Maléfices, sixième année
La sixième année de Maléfices fut sans doute la plus difficile, pour de multiples raisons. Prisonnier d'un espace quotidien qui me renvoyait l'image de l'Étranger dont on m'affublait, j'évoluais dans un entre-temps: un passé que je ne voulais conjuguer au futur et un futur qui demeurait impalpable.
Pendant cette période, l'université avait des allures d'inatteignable: refusé dans la forme comme dans le contenu, je m'écrasais contre les autorités intellectuelles qui refusaient mon sujet de thèse, le parant de sobriquets dont je ne dévoilerai aucun détail, étant peu glorieux. Face à cela, je m'enlisais dans un rituel de recherches et de développements qui ne firent autour de moi que peu d'émules. Sans présence universitaire, passant mes jours à décortiquer livres et articles afin d'y puiser les informations nécessaires à l'élaboration d'un sujet de thèse qui soit accepté, j'étais pour certains un paria, pour d'autres un rêveur qui devait retourner sur Terre.
Les écrits de cette année, bien moins nombreux, révèlent cet état. Leur rareté et les thèmes abordés sont issus du passé ou du rêve ou alors sont inachevés. Dans l'adversité et l'impression d'avoir échoué, les mots étaient devenus des bêtes apeurées qui me fuyaient, moi qui avais tenté de les dresser depuis cinq torturantes années.
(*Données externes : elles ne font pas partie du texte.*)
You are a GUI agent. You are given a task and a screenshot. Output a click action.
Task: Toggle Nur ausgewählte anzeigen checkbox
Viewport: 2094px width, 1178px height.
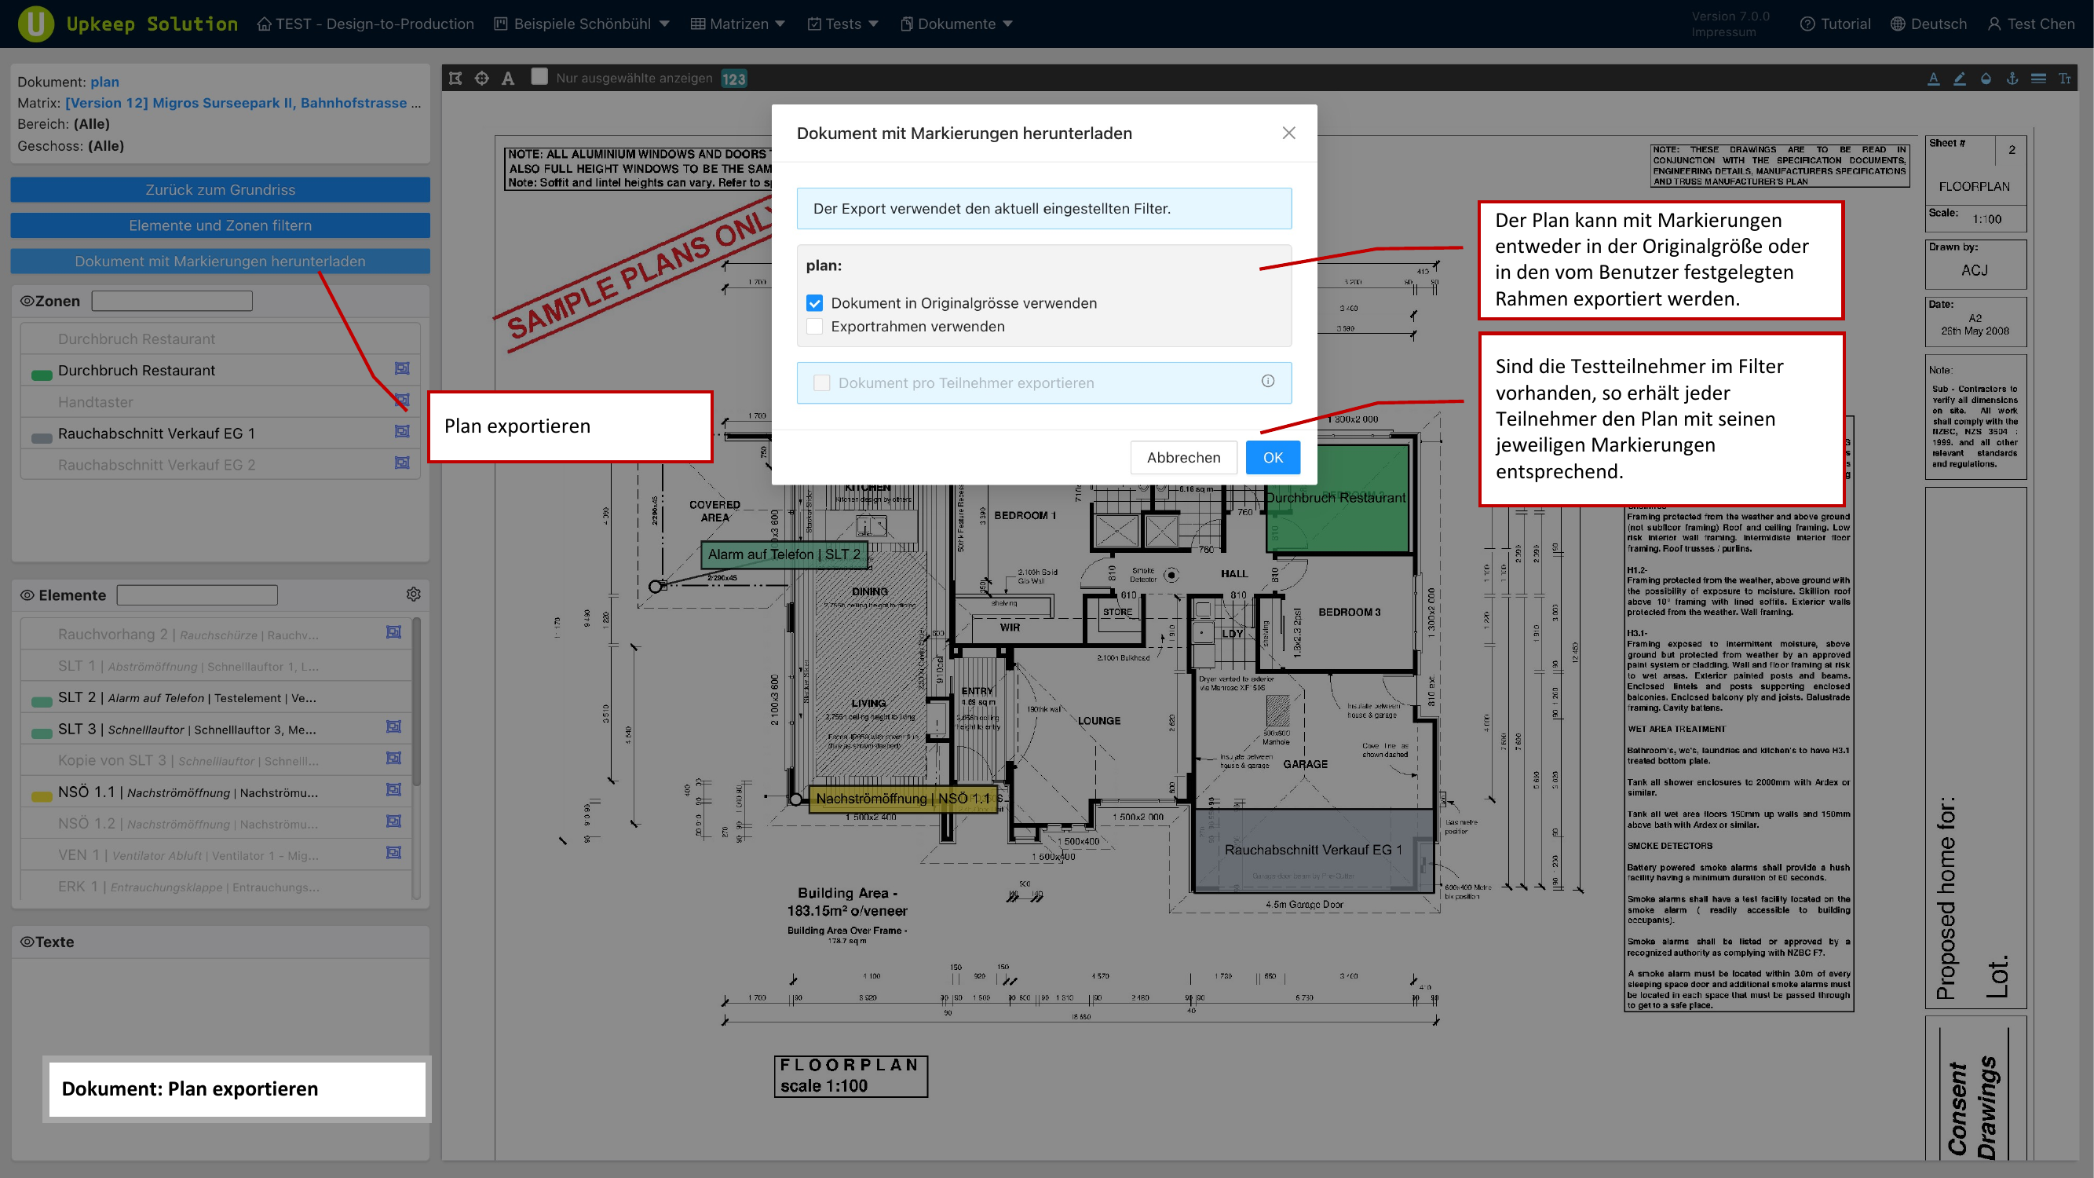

Mais ils expriment également une autre vérité: ce besoin compulsif d'écrire qui avait été mien pendant si longtemps s'était atténué, preuve que la raison première de l'acte d'écrire avait cessé totalement. Écrire n'était plus relié à l'extirpation de la douleur (ou sa représentation) sentimentale. À la place, autre chose grandissait.
Cette "chose" ne peut être représentée ici car elle serait illisible sans bon nombre de notes et de commentaires afin d'en expliquer les structures. Cette "chose" est la première véritable tentative d'écriture d'un projet d'envergure qui deviendra l'Utopie du Ciel et de la Terre et dont les fouilles commencèrent lorsque évadé de l'enclos qui m'avait vu grandir je me retrouvais libre de pouvoir considérer ma thèse et dans ses ramifications philosophiques et dans ses considérations scientifiques.